Many of the writers I know tend to get pulled into the scenes they write – I know I do. The feeling of being there, in that place with those people is seductive. Often it’s much more fun than being part of the scenes of everyday life. The fictional characters you are dealing with are much easier to manage than people in your real world – people who have a regrettable tendency to exhibit a will and motivations of their own.
But are you getting full value from each of your scenes? As you plan your scene – who will be in it, what they will do and how they will feel and be motivated to further action – what are you going to get from it.
Yes, it will further the plot. What else can it do?
It can deepen character. It can throw a new light or a deeper light on each person in the scene. Every line you write illuminates the people. It shows in their words, intonations, movements. For your viewpoint character it shows a manner of understanding, thinking and instinctive reaction.
It can add dimension to your setting. If you are writing a historical novel or fantasy or science fiction the details of the setting are important – if you don’t show these details the readers will not get the full value of the story.
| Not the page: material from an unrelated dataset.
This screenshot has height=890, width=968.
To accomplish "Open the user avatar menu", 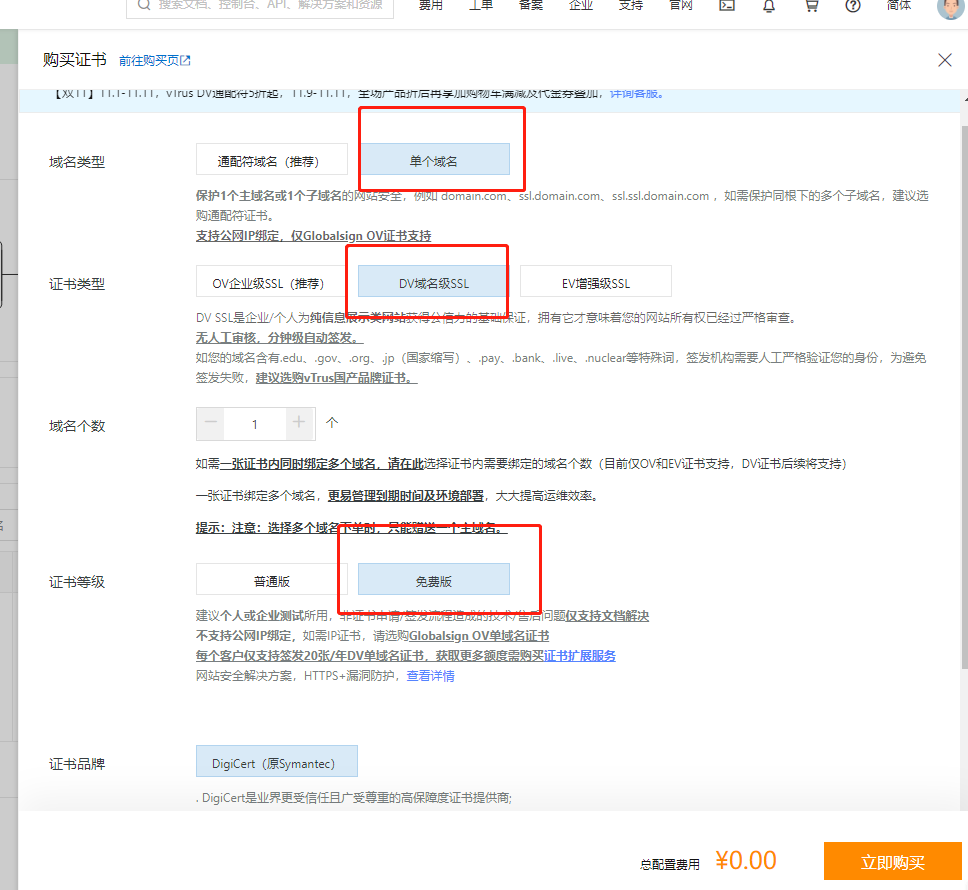I will click(x=948, y=8).
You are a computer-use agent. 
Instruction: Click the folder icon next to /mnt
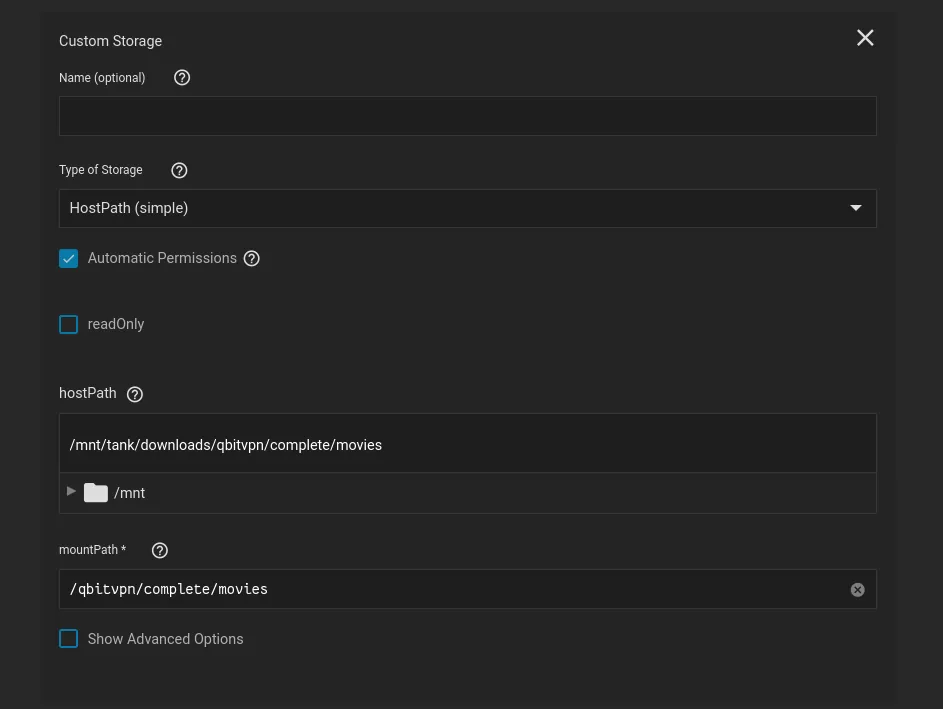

You might think that if the setting is a suburban kitchen or a cube farm in a high-rise office building most people would understand with just a quick word sketch. But maybe not.
And even if it is, say, an ordinary suburban kitchen what does it tell you about the people who live there? Is it messy or obsessively tidy? Are the appliances the latest state-of-the-art? Is it a comfortable gathering place with an old dog curled up on the mat?
Is this kitchen or cube farm the best place to put this scene, or could the dialogue and action play out somewhere better? A different house? The street? the lobby?
The setting makes a difference. Little Ms Domestic will feel at home and more confident in her kitchen while Mr CEO is rather out of place. In the cube farm the positions are reversed. If you place the scene in an airport or on a riverbank how will that affect the action?
As you write this scene, what are you setting up for the future? Is Ms Domestic hoping to get a job, and will she have an affair with Mr CEO? Or maybe you’re setting her up to steal the company secrets. Do you need to foreshadow something important for later?
Or perhaps it’s early in the book and you need to let slip a few nuggets of back story. You might feel it is important for your readers to discover that sweet little Ms Domestic used to be a fighter pilot or that the CEO is dyslexic.
Any or all of these can play their role in your scene in addition to it merely advancing your plot. You can probably think of more examples for yourself. Use them to enrich every scene you write.